Tags: Ohio, Polls, Texas
March 3rd, 2008
Contrast this to the grudging acceptance in the GOP of Huckabee’s entirely quixotic campaign:
Top supporters of Senator Barack Obama, joined by at least one prominent but uncommitted Democrat, raised the pressure Sunday on Senator Hillary Clinton to bow out of the presidential nominating race if she fails to score clear victories in two big-state primary contests Tuesday.
“I just think that D-Day is Tuesday,” said Governor Bill Richardson of New Mexico, a former Democratic presidential hopeful who has yet to throw his weight behind either leading candidate. He said the increasingly negative campaign advertisements aired by both Democrats made it more urgent that the party unite quickly behind a nominee…
…Richardson, saying that it was vital to Democrats’ hopes in the November election to mount a positive, unifying campaign, said on CNN that “whoever has the most delegates after Tuesday, a clear lead, should be, in my judgment, the nominee.” For that to be Clinton, she would have to dramatically exceed the results predicted by polls, which now show Texas a virtual toss-up after weeks of steady progress there by Obama, while Ohio voters narrowly favor Clinton.

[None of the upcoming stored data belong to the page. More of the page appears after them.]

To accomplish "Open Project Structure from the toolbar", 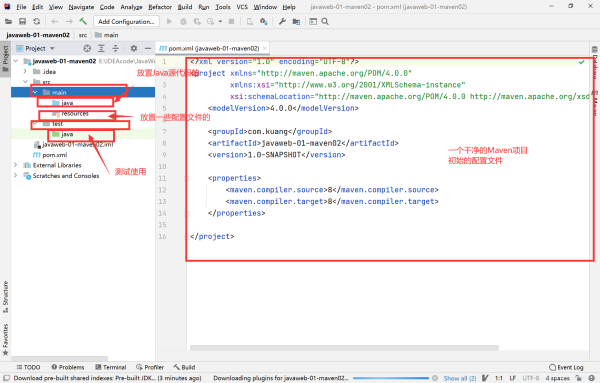I will [x=296, y=21].
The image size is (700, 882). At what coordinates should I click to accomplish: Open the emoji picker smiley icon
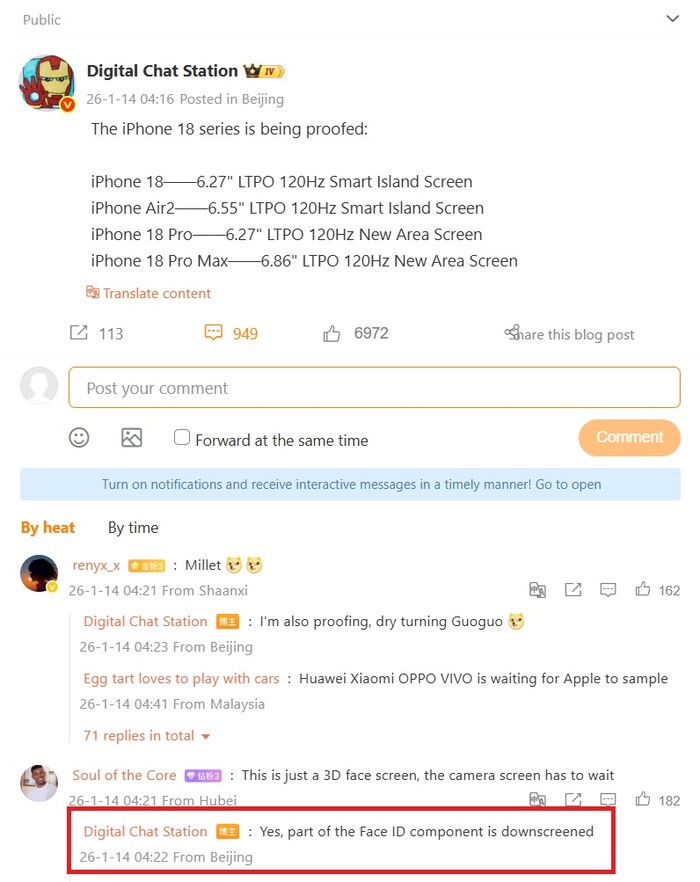tap(79, 438)
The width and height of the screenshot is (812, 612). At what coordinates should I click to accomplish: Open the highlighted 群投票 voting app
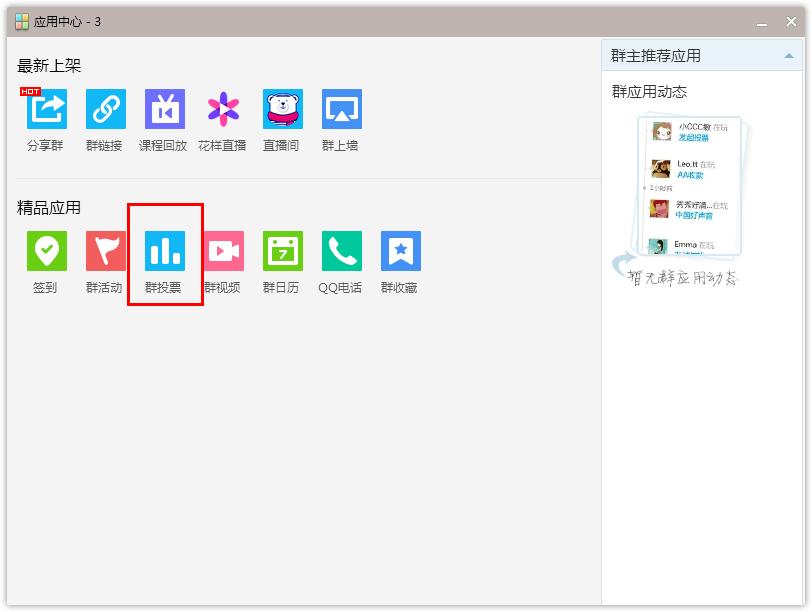[x=163, y=253]
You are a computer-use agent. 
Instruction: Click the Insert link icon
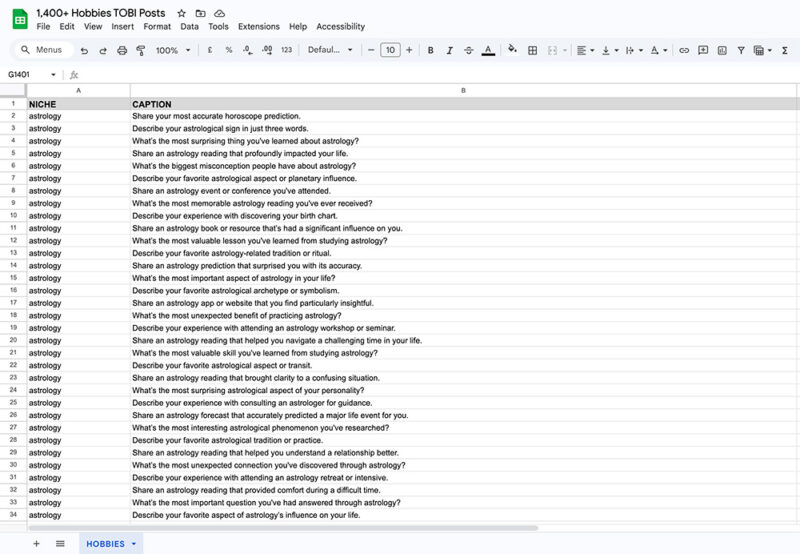[684, 50]
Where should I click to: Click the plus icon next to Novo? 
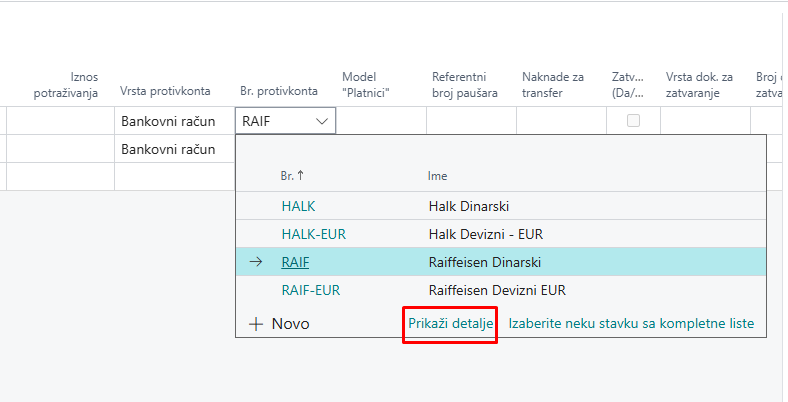pos(255,324)
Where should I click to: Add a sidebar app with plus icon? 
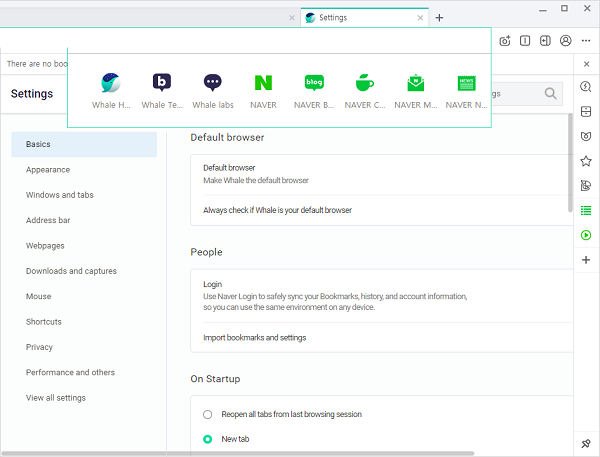pos(586,260)
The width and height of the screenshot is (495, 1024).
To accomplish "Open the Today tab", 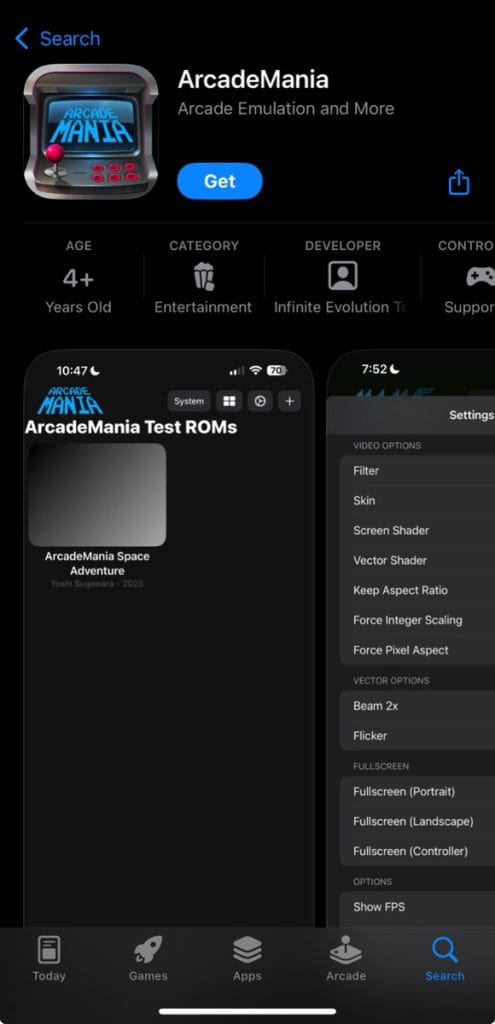I will coord(49,959).
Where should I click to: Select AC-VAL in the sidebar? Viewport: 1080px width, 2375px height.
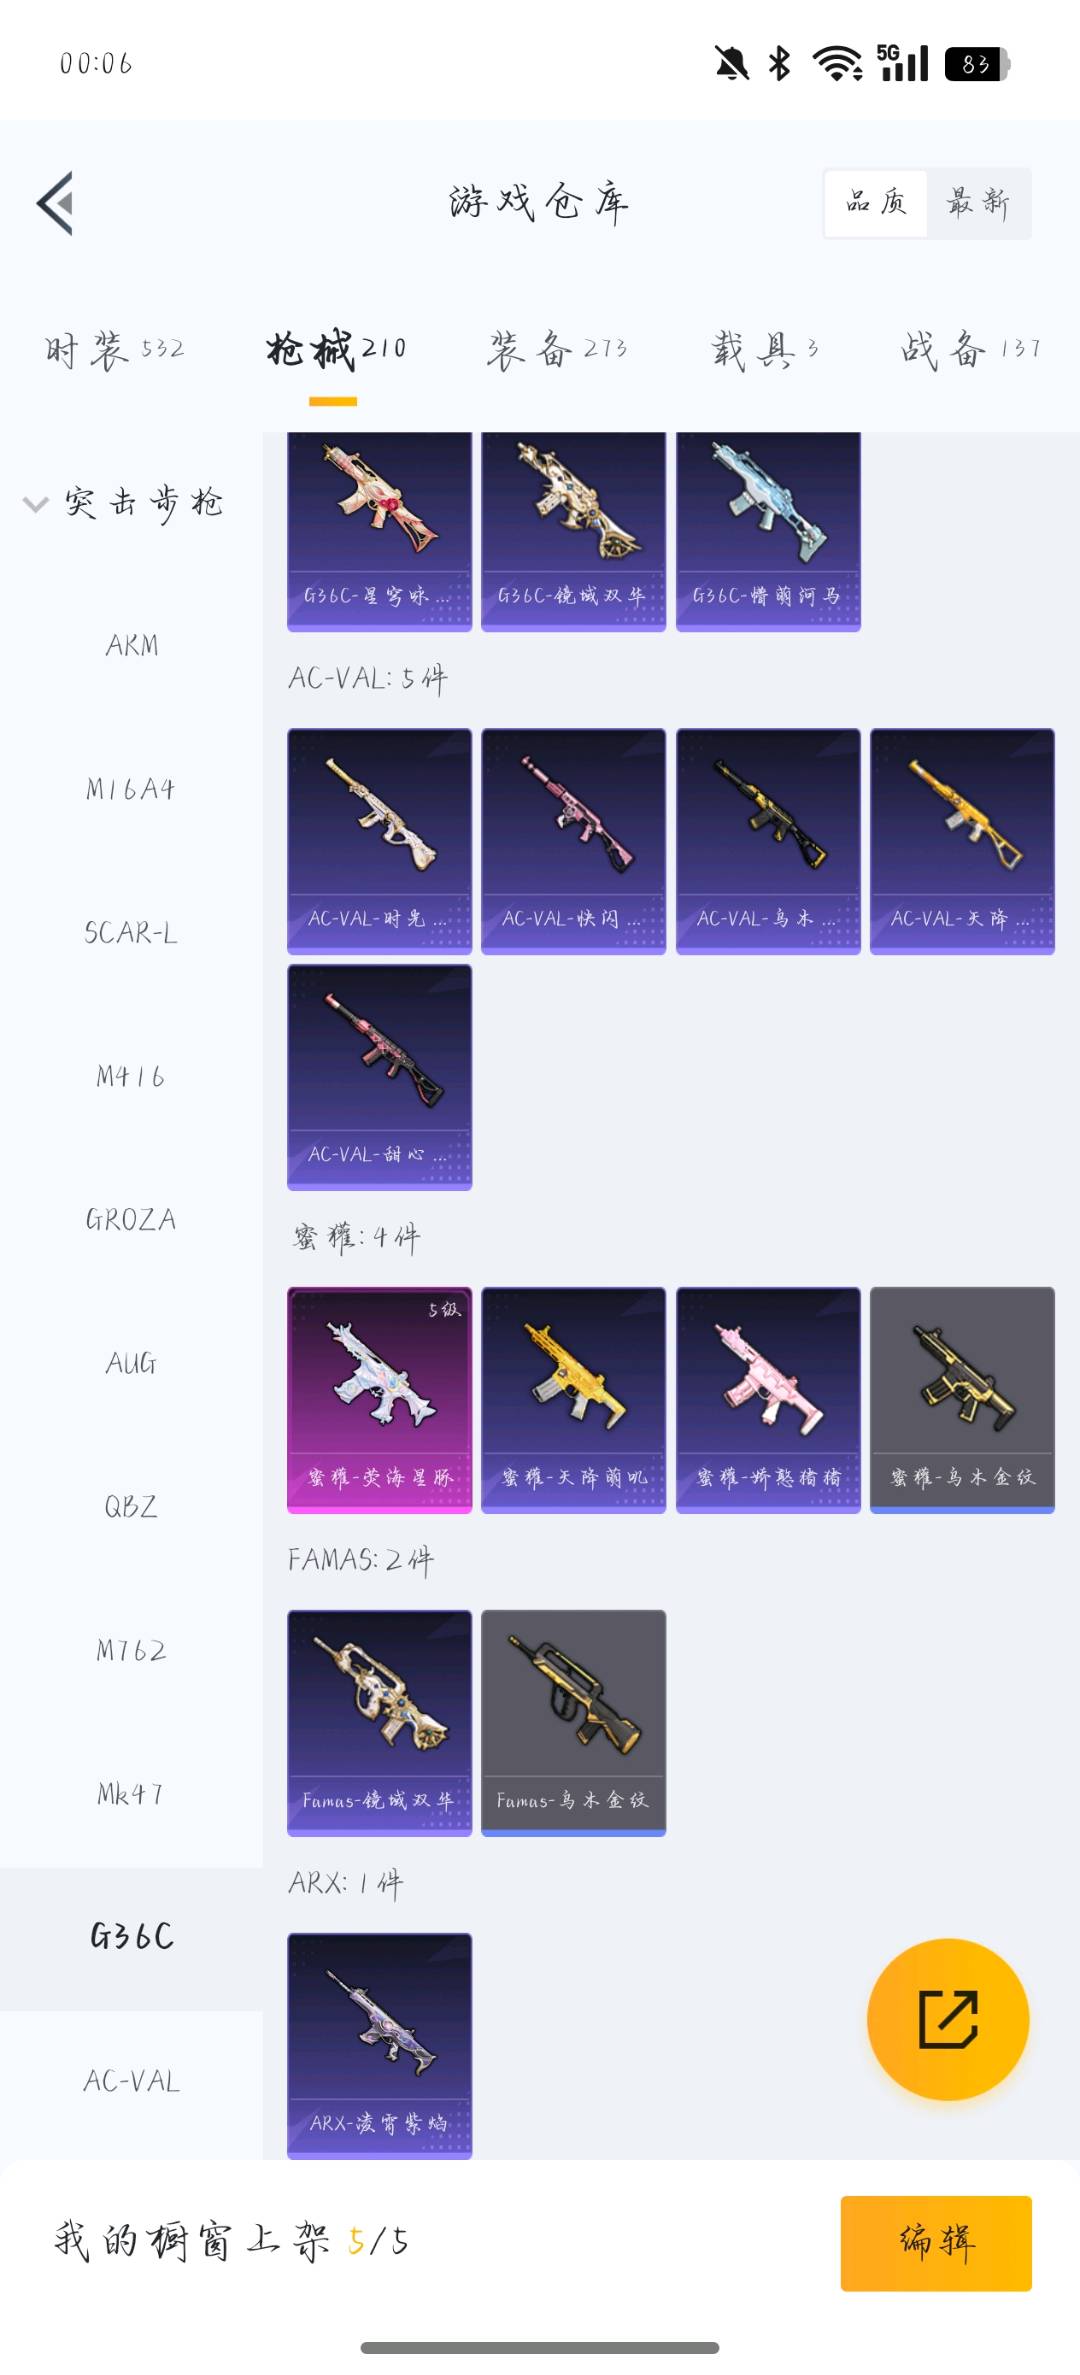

Boiled down, they are getting so worried over in Democrat-land that even if Hillary wins Texas and Ohio, they want her out - because by now there’s enough polling data to show that she’s by far the weaker candidate to run against McCain. They’re not so much worried about what she’ll do to Obama - they’re worried that after all is said and done, she might beat Obama, and then go on to get beaten by McCain and if there’s one thing Matt and I discovered in writing Caucus of Corruption, the only thing which scares a Democrat is the prospect of losing a race. So much for loyalty; so much for letting the people and the delegates decide - regardless of what the people want, the Democratic leaderships wants Hillary out and Obama in.
Personally, I think that either candidate brings strengths and weaknesses to the table - and while it would be sweet to beat a Clinton, I think that we can just as well beat either of them, or lose to either of them if we screw it up. Naturally, the longer the Democratic contest goes on, the better for we GOPers…but, still, there is something unseemly in senior Democrats trying to declare it over before it actually is.